We've heard from patients who are working to get second opinions and more options for challenging cases of cancer or their children with rare diseases, who have to devote huge amounts of their precious energies to pressing doctors for CDs and paper records of their health data.

We heard from a physician who helps coordinate care for his 93-year-old mother, who lives 200 miles away, and visits as many as six different practices in a given year—which are on a variety of electronic health record systems. None of those systems keeps track of a single, unified list of medications—which, of course, is a key piece his mother getting the care she needs.

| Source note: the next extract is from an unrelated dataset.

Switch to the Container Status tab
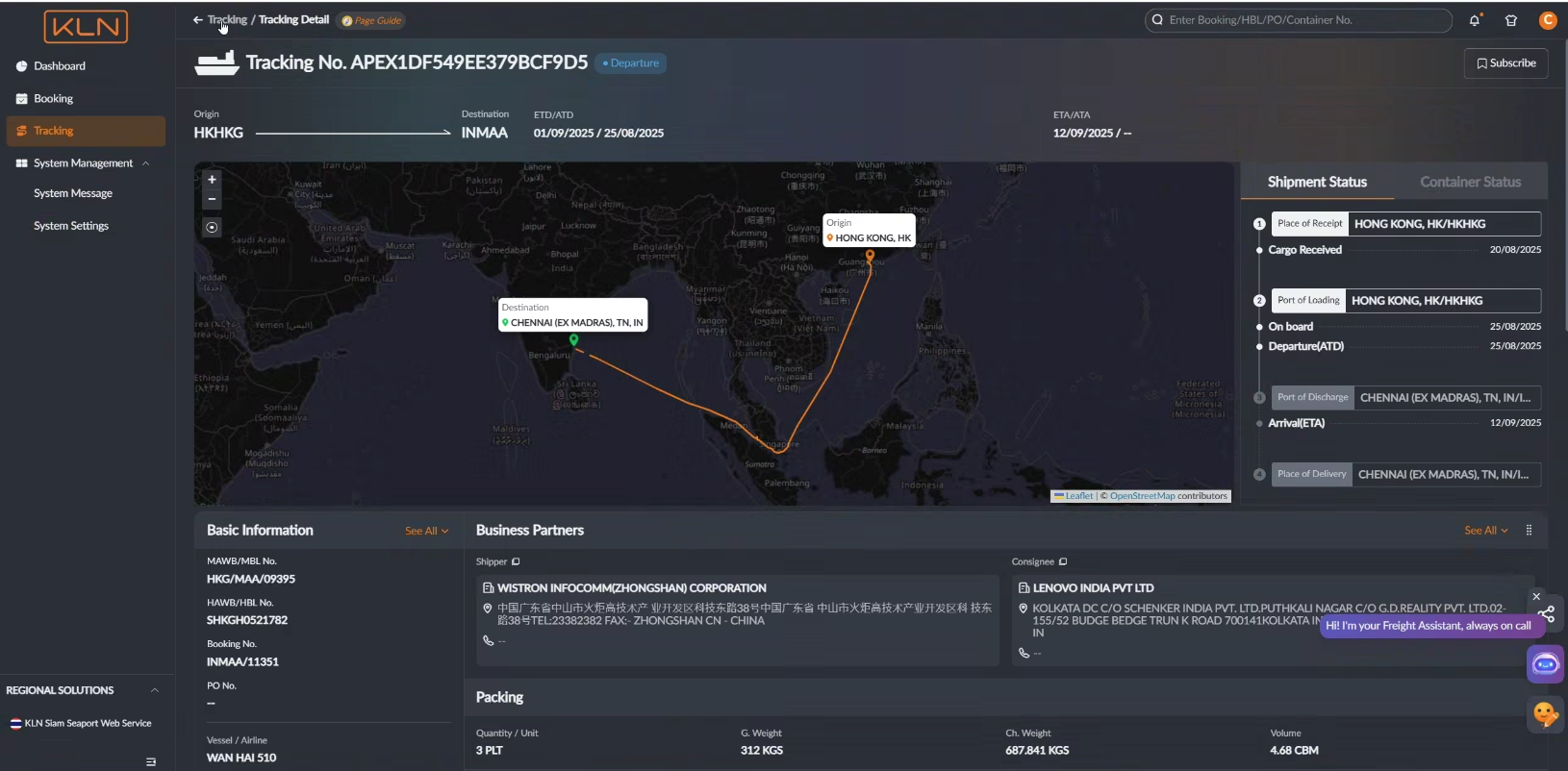click(x=1470, y=182)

So, how are we going to fix this? Simply put, healthcare providers will be required to provide easy, digital access to your records at no cost. Through what are known as application programming interfaces, or APIs, you will be able to use a smartphone app to have all your health records and your health claims data at hand, for use by you and your doctors. Today, all that time patients are spending to assemble hard copies of their records, and all that time providers are taking to send faxes and CDs, can be replaced with the work of an app that seamlessly gathers and retains all that information.

We believe that's just the beginning. We hope to see a whole ecosystem of condition- or disease-specific apps to help patients monitor and improve their health in real time, in part by using data made available from their EHR via an API. We have apps today that can help patients monitor one particular data point, like glucose levels, but they can't easily help the patient understand their whole health picture—and that's what truly puts the patient in control.

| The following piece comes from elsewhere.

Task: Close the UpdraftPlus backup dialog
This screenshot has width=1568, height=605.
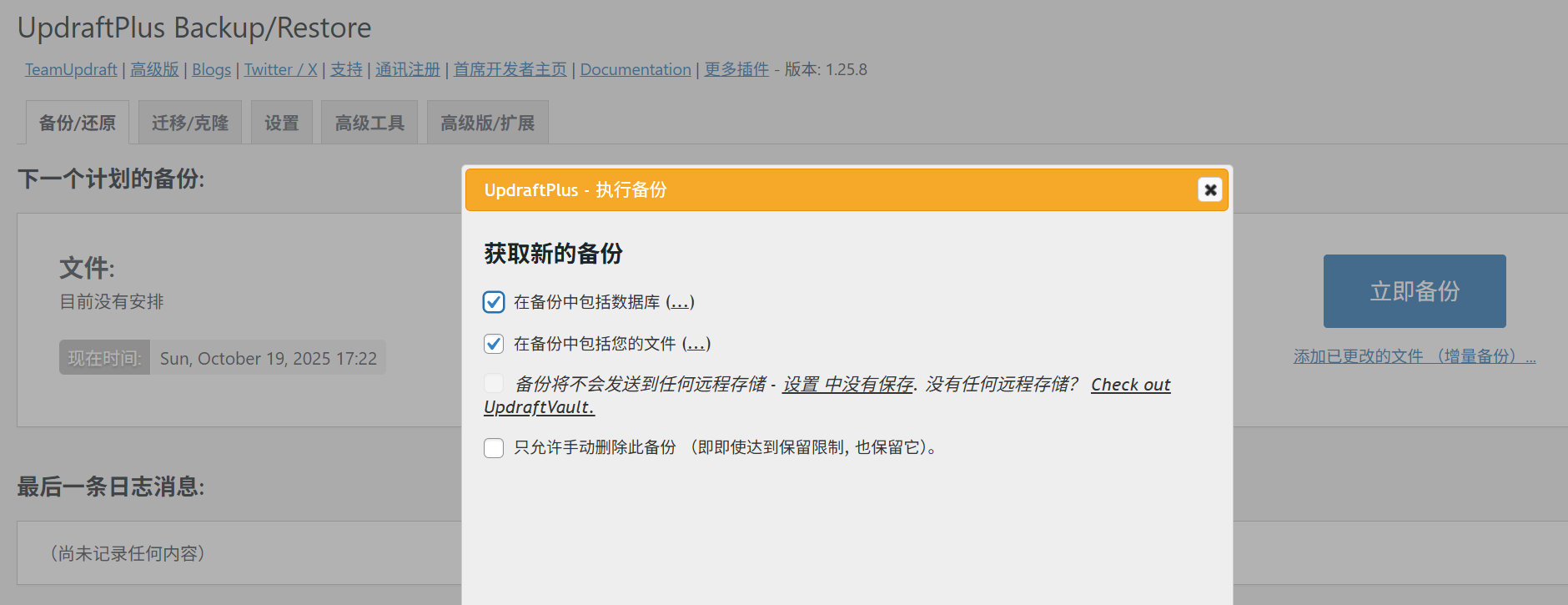Action: 1210,189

This will be accomplished by the Cures Act Final Rule from the Office of the National Coordinator for Health IT and an interoperability rule unleashing claims data from CMS. I also want to emphasize that we're taking these actions while maintaining and strengthening patient privacy protections. Patient privacy should never stand in the way of patient control.

The wonky term for what we're requiring is interoperability. Practically, from the patient's perspective, these rules mean access and portability. You will have access to your records, and your records will be portable from doctor to doctor.

Providing patients with access to their data makes it much easier for them to control their own care, and we believe there will be opportunities for other data to be incorporated in the apps patients will use alongside. That's where President Trump's bold actions on price transparency and quality are going to be essential, too. Today's announcement also works to empower your doctors to better coordinate your care, including by requiring that providers send notifications to other relevant providers when you're admitted, transferred, or discharged from a provider.

These actions by President Trump are a bold new way of thinking about government in healthcare. We're laying down simple rules of the road that will put the patient in control, empower providers to coordinate, and pay for outcomes. All together, these steps will dramatically improve American patients' experience in healthcare—they'll deliver the American patient lower costs, less paperwork, more options, and more control.

With that, I want to hand things over to Dr. Rucker, to explain more about ONC's rule and the background behind it.